Population Malaysia. 32.4 million. 1.7% CAGR. High or Low?

Population growth will propel economic growth

When a country has a growing population, the demand for goods and services will rise with every passing year. With more new babies come the need for baby products. If these are supplied by domestic manufacturers, then they will need to hire more people. With more people with salaries, then there would be demand for other goods and services too such as property. The cycle continues.

If the population is decreasing every year, the demand for goods and services continue to decrease every year. Due to this, businesses would start to face a fall in revenue. With the fall in revenue, it is likely that there would be fewer jobs available. Economic growth is thus likely to be slower unless the economy is very export reliant and the country has a huge trading surplus every year.
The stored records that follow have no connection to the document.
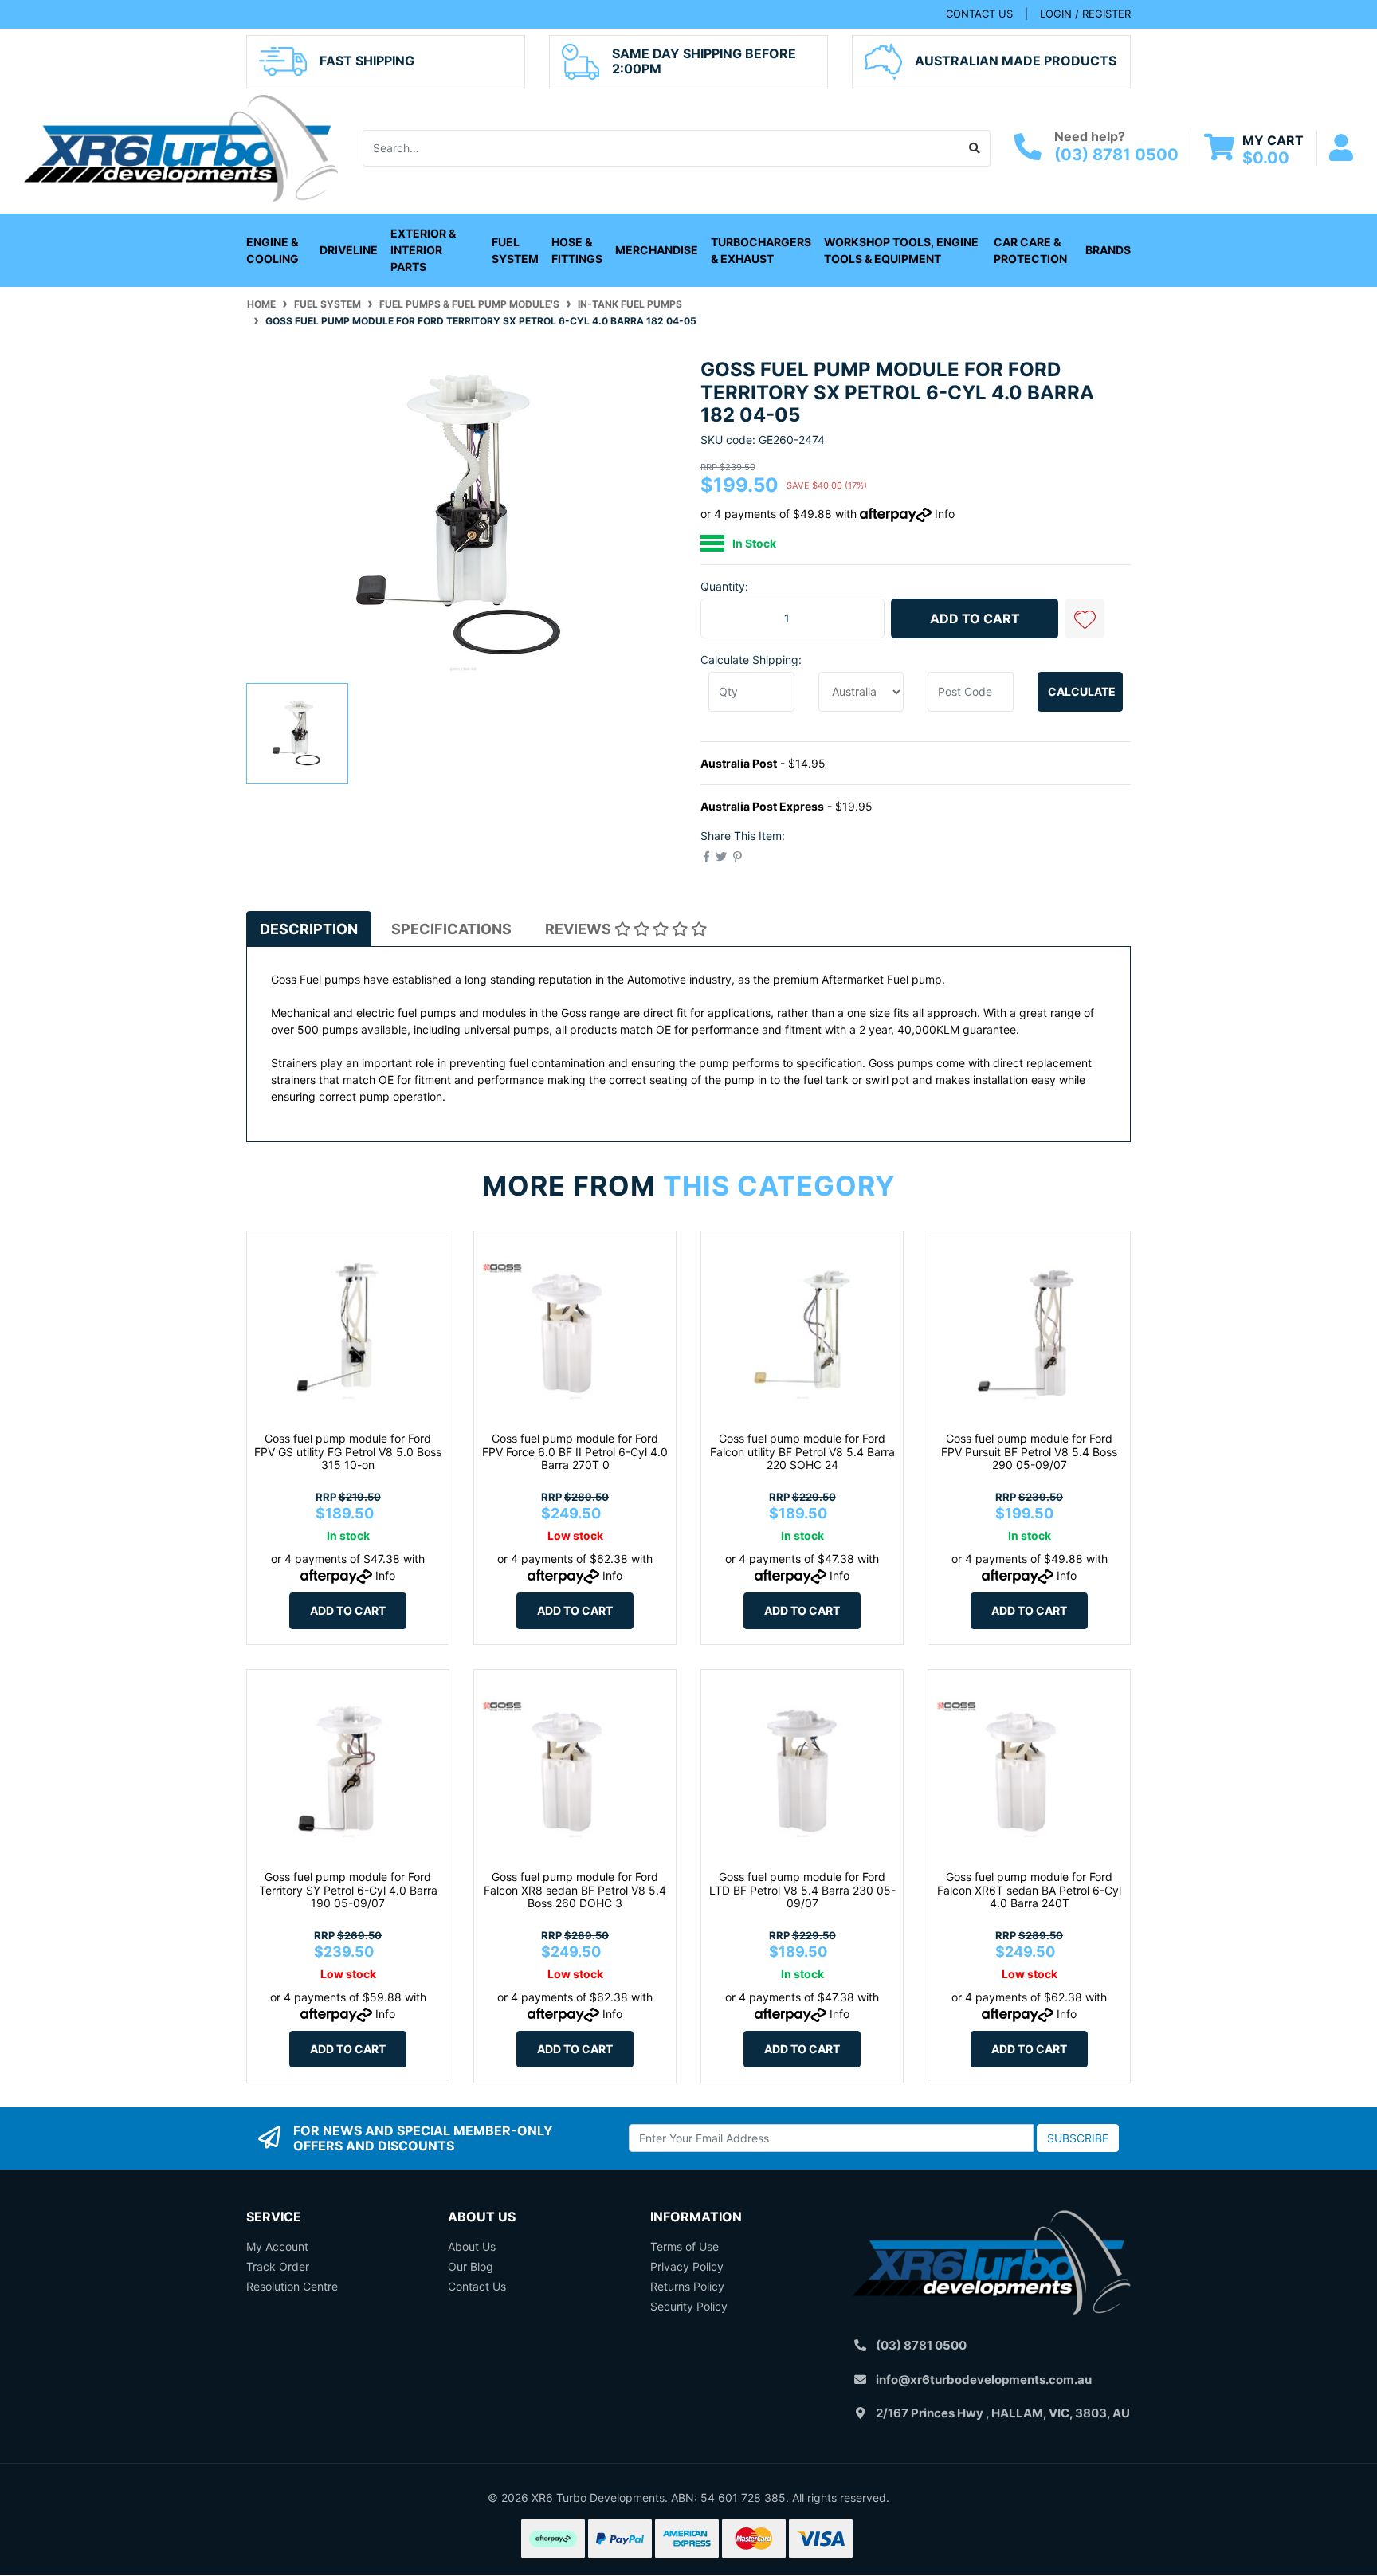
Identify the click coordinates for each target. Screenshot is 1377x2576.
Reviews (579, 929)
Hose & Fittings (576, 250)
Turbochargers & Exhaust (761, 250)
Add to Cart (975, 618)
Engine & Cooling (272, 250)
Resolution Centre (292, 2286)
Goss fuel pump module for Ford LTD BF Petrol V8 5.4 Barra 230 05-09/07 (802, 1890)
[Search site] (975, 148)
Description (309, 929)
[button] (1084, 618)
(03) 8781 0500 (1116, 154)
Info (945, 513)
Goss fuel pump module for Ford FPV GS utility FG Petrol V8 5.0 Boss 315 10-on (347, 1451)
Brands (1108, 250)
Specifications (451, 929)
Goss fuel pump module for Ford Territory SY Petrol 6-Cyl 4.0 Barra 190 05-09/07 (348, 1890)
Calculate (1082, 691)
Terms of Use (684, 2246)
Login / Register (1085, 13)
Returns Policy (687, 2286)
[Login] (1341, 148)
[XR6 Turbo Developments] (181, 146)
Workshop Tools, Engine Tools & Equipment (901, 250)
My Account (277, 2246)
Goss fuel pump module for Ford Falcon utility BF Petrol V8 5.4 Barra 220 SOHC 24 (802, 1451)
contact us (979, 13)
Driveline (349, 250)
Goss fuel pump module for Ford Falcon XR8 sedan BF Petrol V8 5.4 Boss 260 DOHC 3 (575, 1890)
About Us (472, 2246)
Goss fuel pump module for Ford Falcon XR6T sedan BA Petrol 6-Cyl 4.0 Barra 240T (1029, 1890)
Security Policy (689, 2306)
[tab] (308, 929)
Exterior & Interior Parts (423, 249)
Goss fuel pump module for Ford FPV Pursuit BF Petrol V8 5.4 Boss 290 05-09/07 (1029, 1451)
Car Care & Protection (1030, 250)
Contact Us (477, 2286)
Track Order (277, 2266)
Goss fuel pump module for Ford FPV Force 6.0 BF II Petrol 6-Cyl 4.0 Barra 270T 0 (575, 1451)
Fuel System (515, 250)
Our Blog (470, 2266)
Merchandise (656, 250)
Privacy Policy (687, 2266)
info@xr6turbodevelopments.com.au (984, 2379)
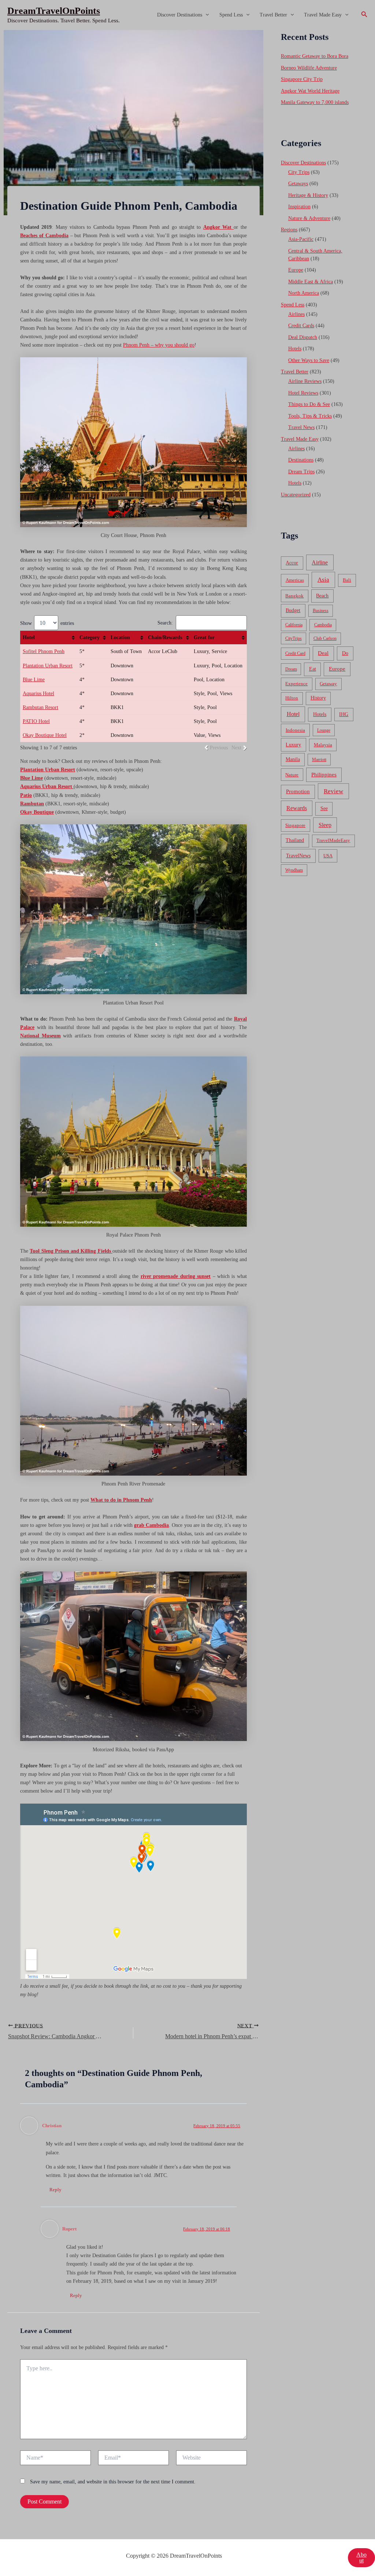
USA (328, 855)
Article in themalaysianreserve.com Prime Minister Datuk Seri Ismail Sabri Yaakob said the country’s population registered a Compound Annual Growth Rate (CAGR) of 1.7% over a 10-year period as compared to 2.2% a year between 2000 and 2010.

The urbanisation rate in Malaysia increased to 75.1% (24.3 million persons) in 2020 as compared to 70.9% (19.5 million persons) in 2010. Meanwhile, the population of rural areas declined to 24.9% in 2020 as compared to 29.1% in 2010.

Kuala Lumpur and Putrajaya have 100% of the population living in urban areas. Besides that, Selangor was the state with the highest composition of urban population at 95.8% (2010: 91.3%), followed by Pulau Pinang 92.5% (2010: 90.7%) and Melaka 90.9% (2010: 86.5%). Do read the full article here: Article in themalaysianreserve.com

How many is 1.7% growth per year anyway?

Malaysia has 32.4 milion population (MyCensus 2020) and a compounded annual growth rate (CAGR) of just 1.7%. Briefly, in calculation this is 32.4 million x 1.7% = 550,800 new population every year. That’s considered okay, right? I mean, even if 5 to a home, we still need a minimum of 100,000 new homes yearly 20 years later just to cater to this new population yeah. If we think only 4 to a home, then it will be 115,000 new homes needed 20 years later.

Maybe the new population in the future does not need a home? Perhaps they need just a room? Well, if they stay single longer, perhaps just a room may be sufficient. Just need to remember if demand for rooms move up, it will still drive the demand for homes from investors who will be renting the rooms out. One will be subsidised by the other. Need to decide which side we want to be on.